According to the PCST Network, “Efforts are made to hold the meetings at diverse locations worldwide”. From 1989 to 2010, 11 countries have hosted the congress in Europe (6), Asia (2), Africa (1), North-America (1) and Australia (1).
Hosting PCST in Brazil will be a great opportunity to bring into light, in 2014, and share the experiences, challenges and diversity of Latin America’s fast growing science communication, motivating the participation of students and experts that otherwise would not have the opportunity to attend this international event, as well as helping equate the contributions of each region in the international scenario. Considering the increasingly important role that Brazil is playing in science worldwide, together with the government incentives to increase science and technology outreach, it is a very proper time for PCST to be hosted in Latin America for the first time.
Science and technology have been increasingly embedded in society. Climate change, nuclear power, sustainable energies, research on embryonic stem cells, genetically modified crops, and preserving biodiversity are few examples on how science has been part of the everyday life. Knowledge has played a major role in global economy and value creation depends increasingly on a better creation, diffusion and a better use of knowledge.
Although there have been improvements on science and technology diffusion and expenditure, most of the world faces social exclusion and the disparity in development are still getting rich and poor countries further apart.
In this scenario, science communication is challenged by the need of political engagement for social inclusion.
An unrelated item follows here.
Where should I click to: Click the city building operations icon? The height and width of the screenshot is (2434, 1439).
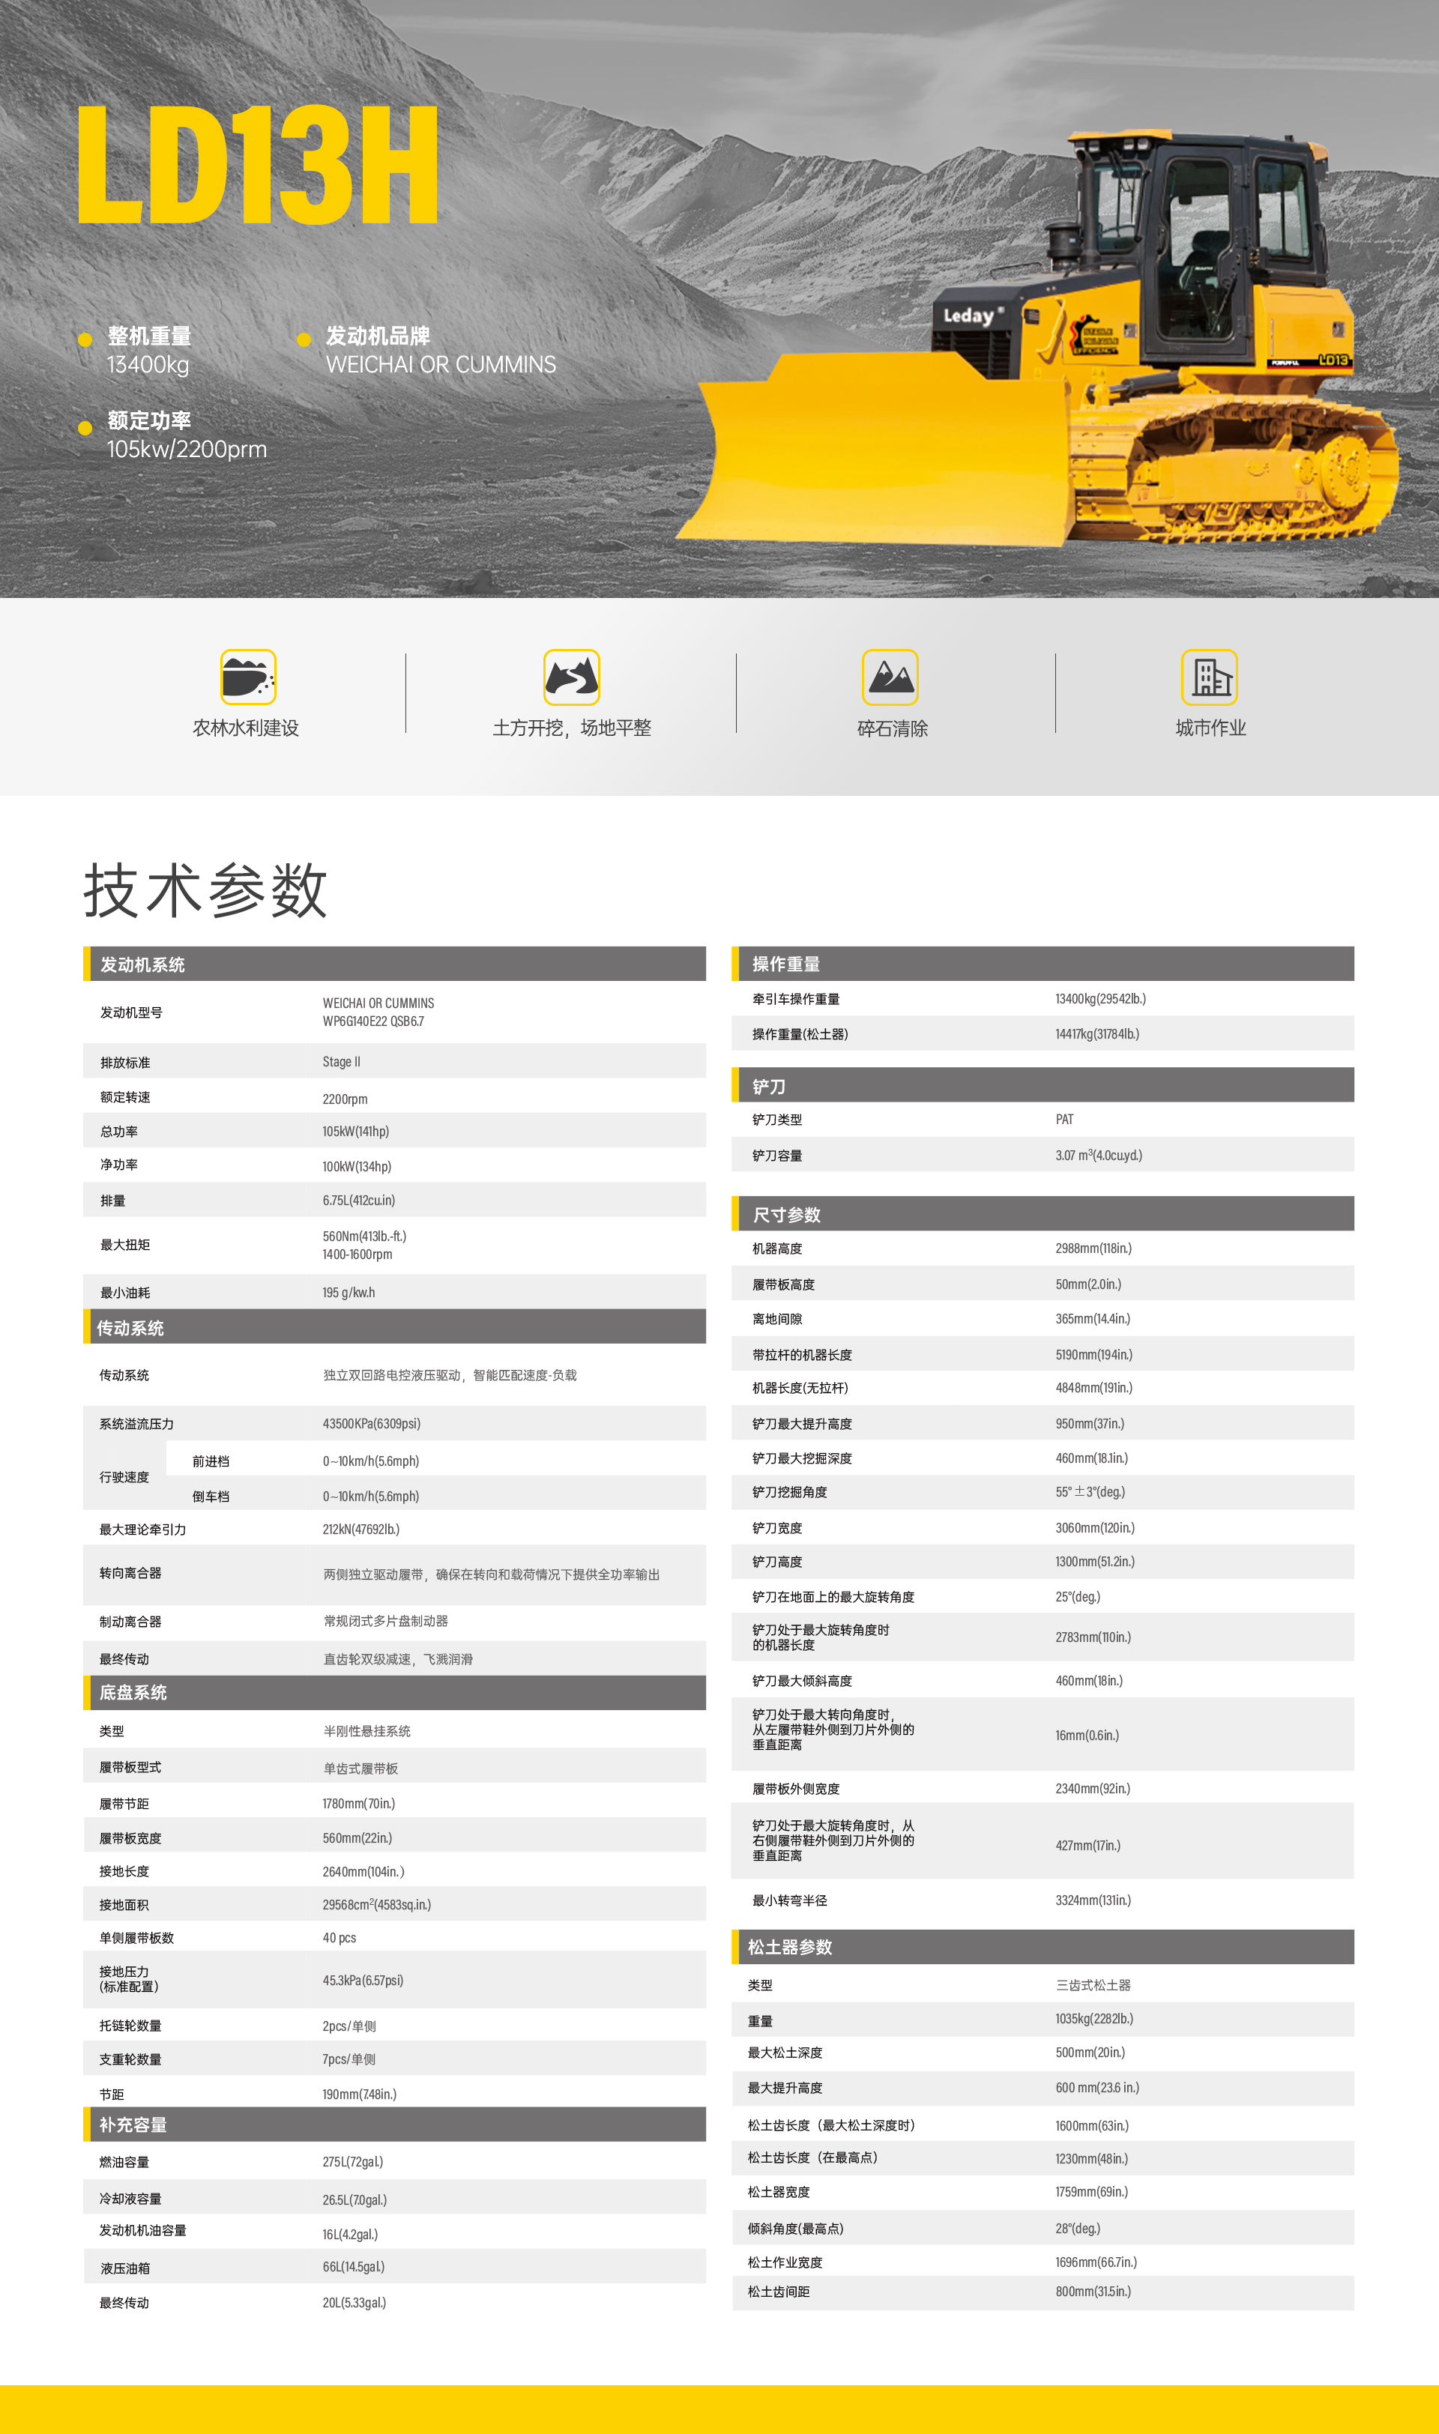click(1209, 677)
This includes an urgent need toward inclusion and engagement in different topics: low income people who have no access to education and to science goods; people who live in remote areas and have no access to science spaces and science goods; immigrants who have difficulties in understanding the language and the cultural context; disabled people who have no science communication activities tailored to them, and etc. The PCST in Brazil aims at addressing these issues, evoking the debate on how to raise more inclusive strategies, both in developing and developed world, as well as to improve citizenship through public engagement in science and technology and build novel models and practices for communication and participation. An effort should be also made to integrate experiences and practices that consider the voice and views of locals, countryside, indigenous, and the people that are so often forgotten in the so commonly called “public”.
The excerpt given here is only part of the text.